In order to find this information, I actually had to call Sallie Mae and ask – they don’t always make it easy to find. So be sure to call your own lender and ask the same questions so that you understand the consequences of a delinquent federal student loan versus a delinquent private student loan.
To Avoid Late Penalties, Be Proactive in Dealing with Loans
No one wants to miss a payment on their student loans, most of all because of the possible consequences that will occur. One of the best ways to prevent doing so in the future is by setting up automatic bill payment on your student loans that will debit your account before the due date.
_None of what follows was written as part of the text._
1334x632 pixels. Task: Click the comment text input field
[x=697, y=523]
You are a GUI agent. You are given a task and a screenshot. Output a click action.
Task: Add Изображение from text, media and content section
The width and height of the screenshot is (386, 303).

If you do this, be sure to understand whether or not your bank account will push a payment through or not in the event that you do not have enough funds to cover the debit (and if they do push the payment through, understand that you will incur overdraft fees from your bank with the upside being that you will not be late on your student loan payment).
Another way to be proactive when dealing with your loans is by keeping the lines of communication open with your lender throughout the repayment process. Instead of sticking your head in the sand and hoping for the storm to blow over, get in touch with your lender as soon as you know that you will need to make one late student loan payment. Hopefully you have had on-time and consistent payments up until now, as this could help you in making sure your delinquency is not reported to the credit bureaus or even to take off a late fee.
Just like when you are late on a credit card payment, the consequences of being late on student loan payments can be both financial as well as non-financial. Fortunately, there are grace periods for each of the consequences discussed.